In 1995, Rybolovlev started buying up shares of Uralkali, a fertilizer maker that was located back in his home region of Perm, the center of the country’s potash industry. He quickly amassed a controlling interest in the company and was named chairman of the board.

In 1996, Rybolovlev was arrested on a murder conpiracy charge. He would spend his 30th birthday and the next 11 months in jail.

[The definitive account of Rybolovlev’s time in jail comes from an interview he gave to the Russian edition of Forbes magazine about a decade ago.]

Rybolovlev was accused of ordering the 1995 murder of Evgeny Panteleymonov, the general director of Netfchimik, which produced industrial alcohol.  Rybolovlev was chairman of Netfchimik and owned 40 percent of the company, according to Forbes.

Netfchimik generated high cash flows — and attracted attention from criminals. In the summer of 1995, Panteleymonov met with Rybolovlev and told him the criminals had to go. Rybolovlev had offered him bodyguards for his protection. Panteleymonov had refused.

Rybolovlev was not so cavalier. He had grown so worried for his family’s safety that he moved them to Florida and then to Switzerland. He hired bodyguards to protect his family, his parents and his business partners. “From time to time, I had to wear a bulletproof vest,” he told the Russian edition of Forbes.

Unprotected, Panteleymonov was gunned down by a mob-linked businessman named Oleg Lomakin (aka Prokop). Lomakin was arrested for Panteleymonov’s shooting, and, oin exchange for leniency, he accused Rybolovlev of ordering the murder.

It was enough to get Rybolovlev thrown in jail, where he languished. Authorities moved from from cell to cell in an effort, he suspects, to break him. Weeks dragged into months. Offered freedom if he sold his shares in Ukrakali, he refused. He told Forbes he was prepared to serve 10 years, if necessary.
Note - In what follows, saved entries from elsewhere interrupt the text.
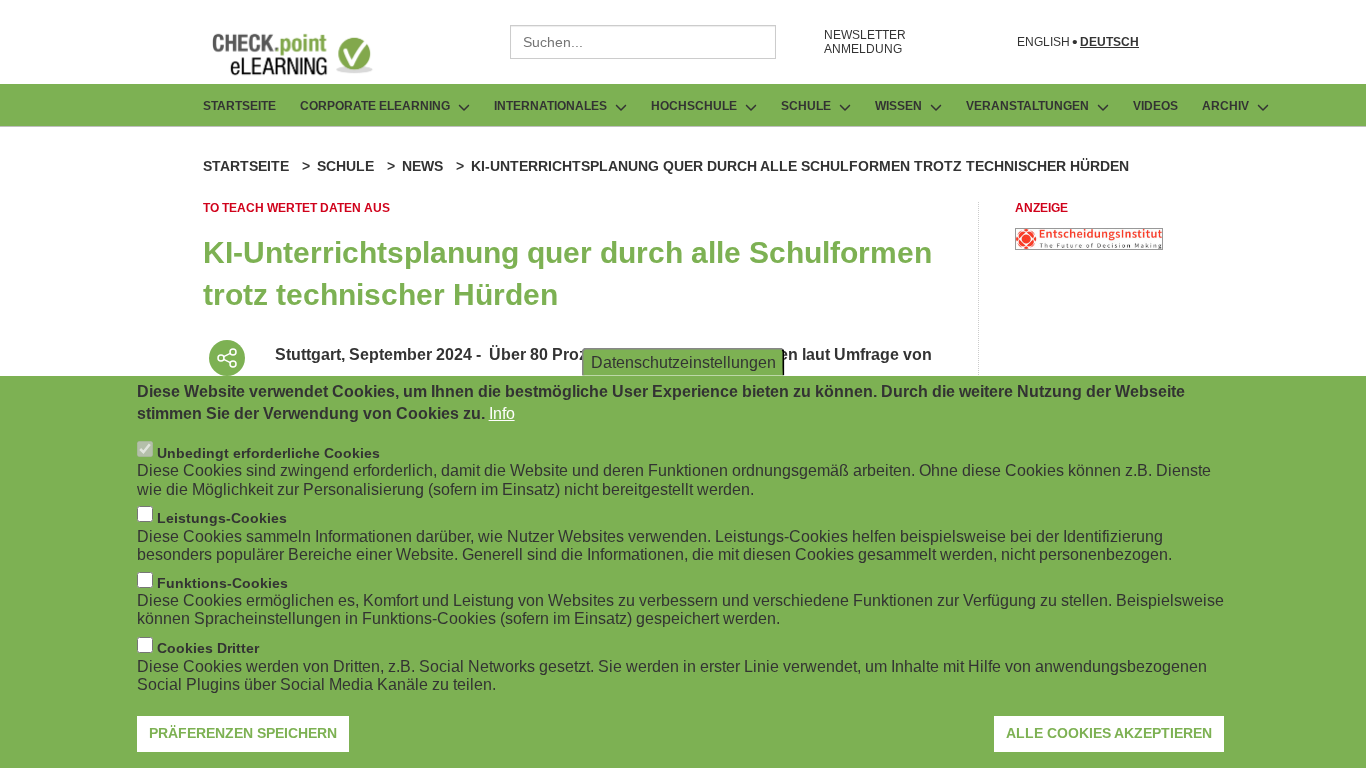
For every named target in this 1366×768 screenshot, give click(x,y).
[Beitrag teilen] (227, 358)
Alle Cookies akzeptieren (1109, 733)
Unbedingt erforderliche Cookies (268, 452)
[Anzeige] (1089, 244)
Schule (345, 166)
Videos (1155, 106)
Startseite (239, 106)
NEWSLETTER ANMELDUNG (865, 42)
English (1043, 42)
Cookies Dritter (208, 648)
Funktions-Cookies (222, 583)
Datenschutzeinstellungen (683, 361)
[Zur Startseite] (307, 54)
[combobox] (643, 42)
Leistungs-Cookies (222, 517)
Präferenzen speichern (243, 733)
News (422, 166)
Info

Finally, the case against him began to fall apart. No other evidence linked Rybolovlev to the shooting, and eventually Prokop admitted that he had perjured himself. After nearly a year of incarceration, Rybolovlev was allowed to post bail of one billion rubles (about $200,000). In late 1997, he was acquitted of murder charges.

It turned out that Rybolovlev’s arrest was tied to the politics of the fertilizer industry. There was a familiar Soviet problem of overproduction, and to smooth things out the Rybolovlev’s company Uralkali and other fertilizer producers decided to collude. In 1993, they formed the International Potash Company to channel their exports.
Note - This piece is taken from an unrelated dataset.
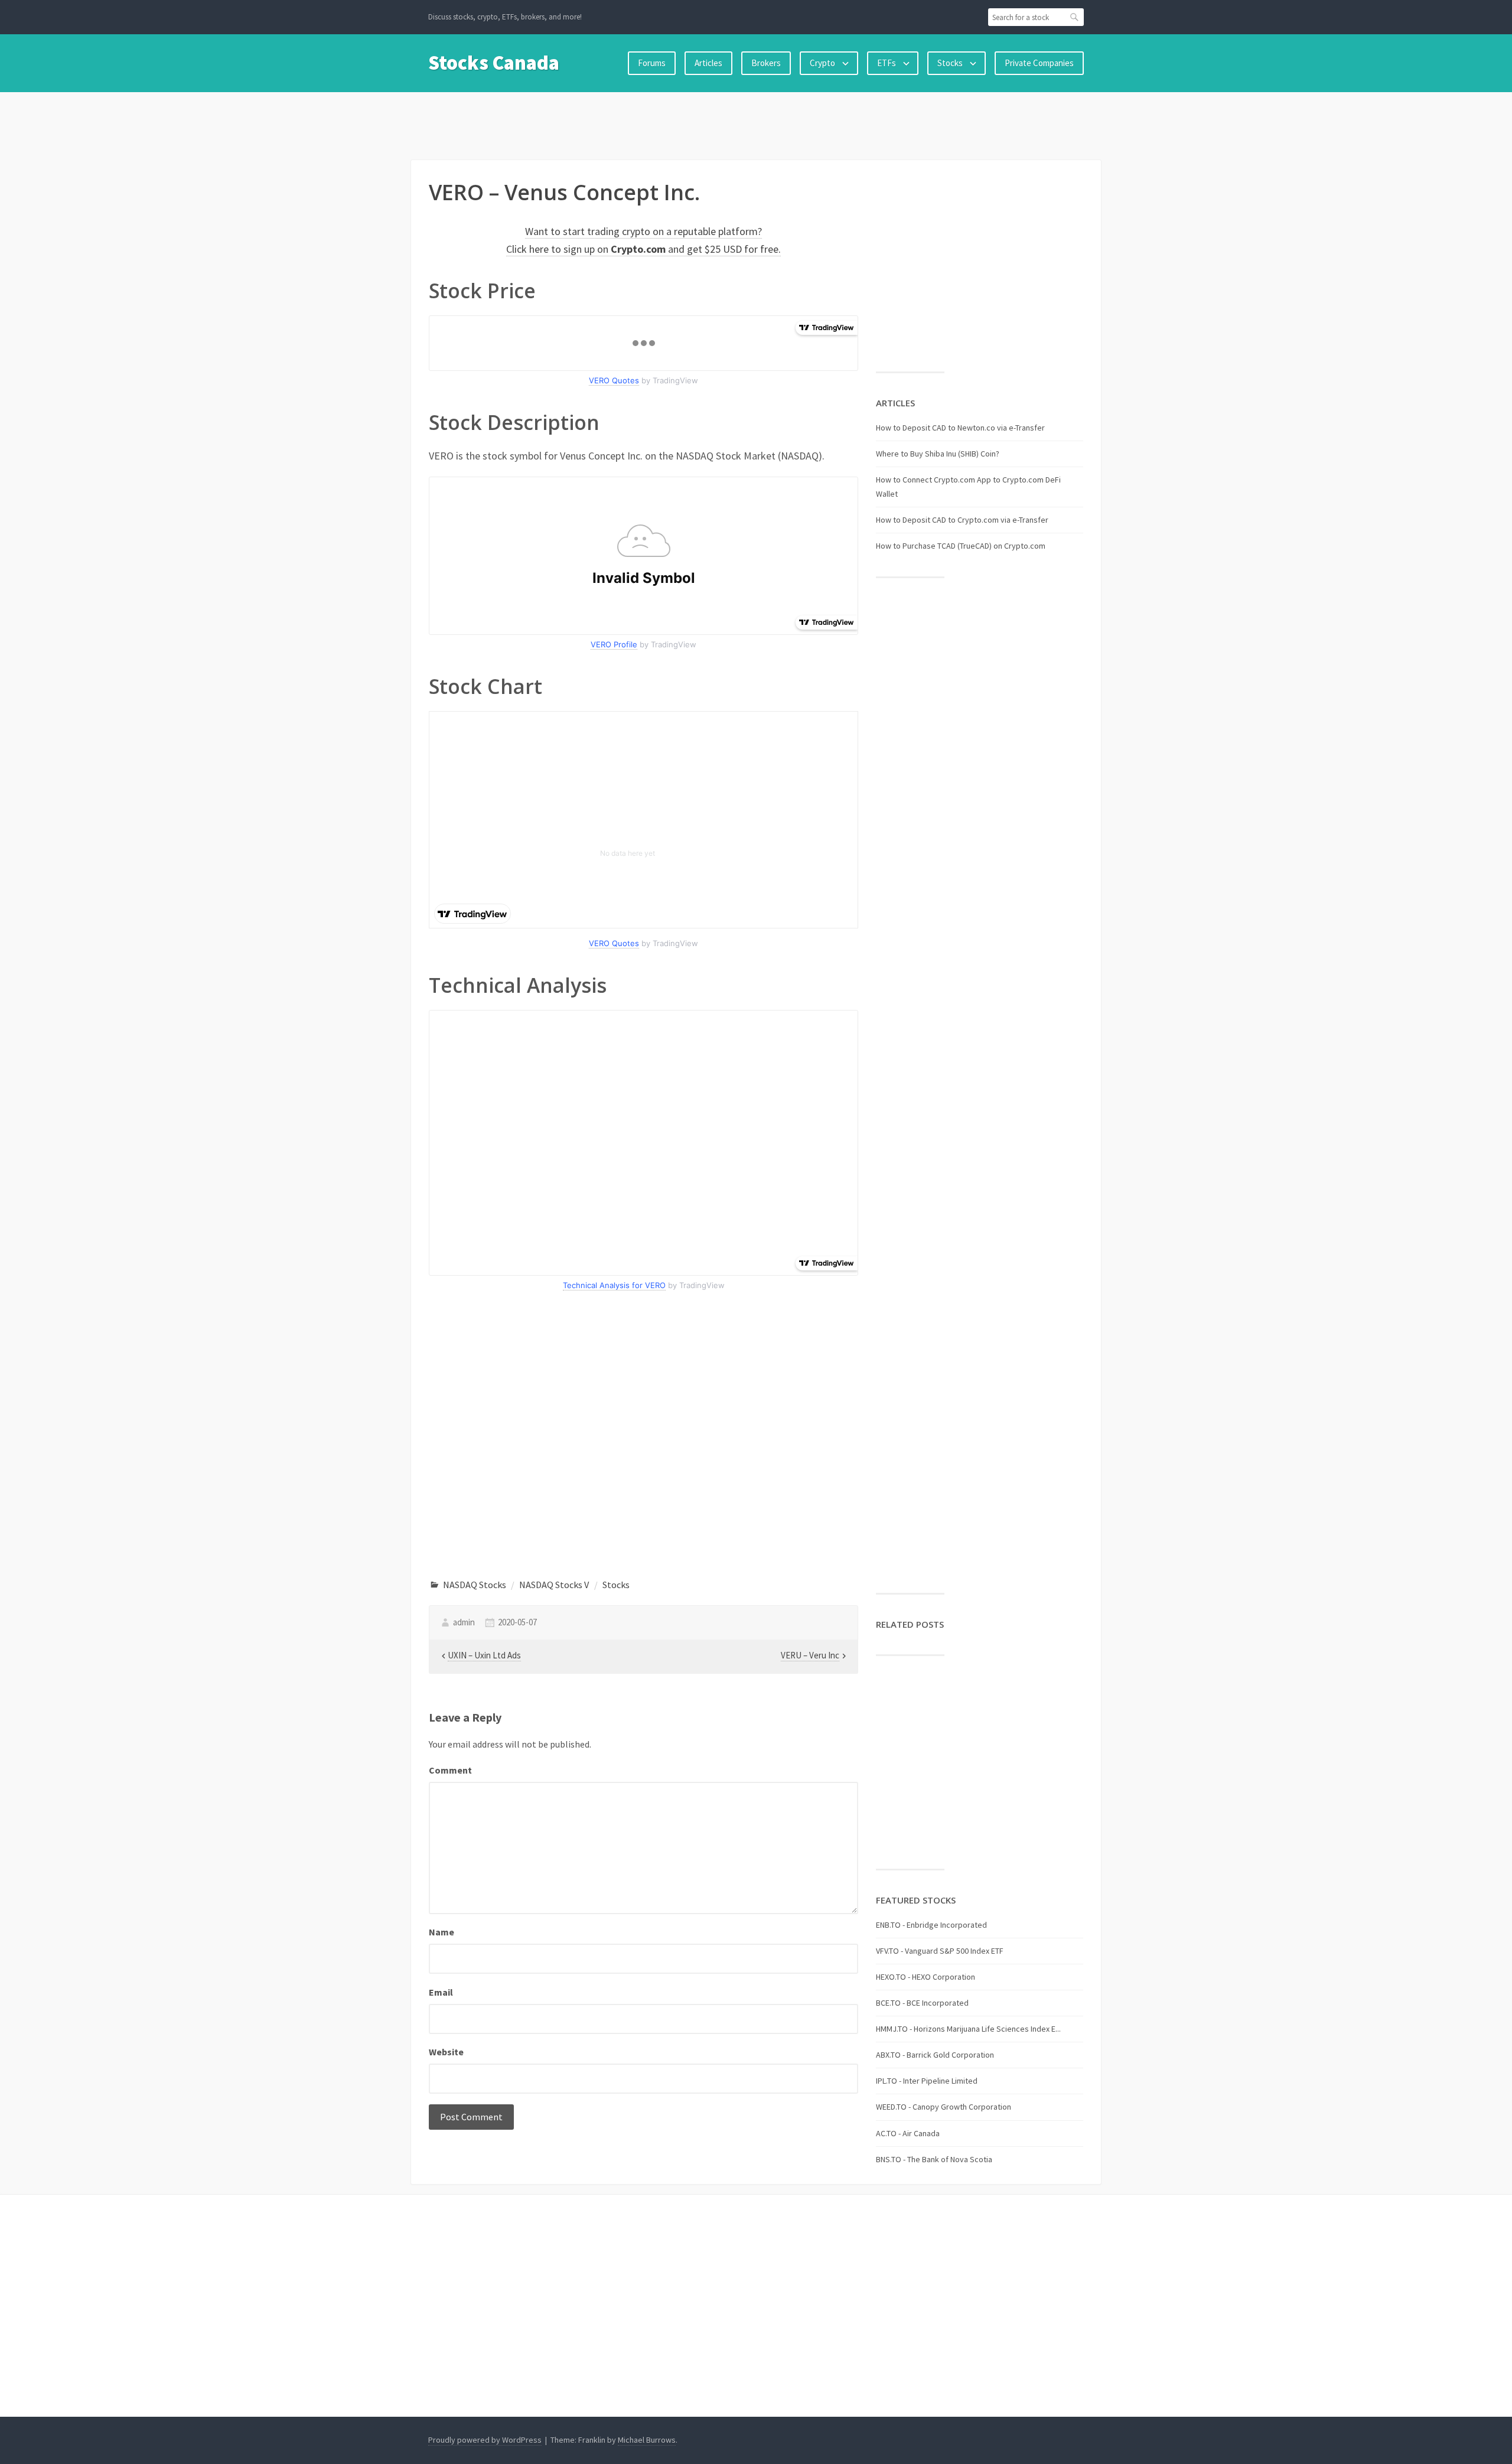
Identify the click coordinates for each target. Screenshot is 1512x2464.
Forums (652, 63)
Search (1075, 17)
Things were uneventful until 1996. On May 20th, Uralkali shareholders voted to end its relationship with the International Potash Company and export the company’s products through an American company, Transammonia.  The next day, Rybolovlev was arrested.

“I definitely came out a different person,” Rybolovlev told Forbes. “I got an understanding of how the world actually works. ” In prison, the businessman realized that the state can ruin his business at any time. Political risks were too significant and could never be neglected.

Freed from jail, Rybolovlev resumed command of his business. In 2007, he listed Uralkali on the London stock exchange and overnight became one of Russia’s richest men. He sold most of his stake in the company in 2010 to three Russian tycoons. Forbes estimates his fortune today at $7.4 billion.

One comment

  1. Greg Grimer

    “The Russian government, desperate to raise cash and stave off collapse, and being totally unacquainted with capitalism”.

    How comically naive. The Russian government officials who did the ‘privatisation’ either ended up wealthy, if they co-operated with the crooks, or dead in a ditch if they did not.

    Capitalism without any rule of law looks exactly like Russia in the early to mid 1990s.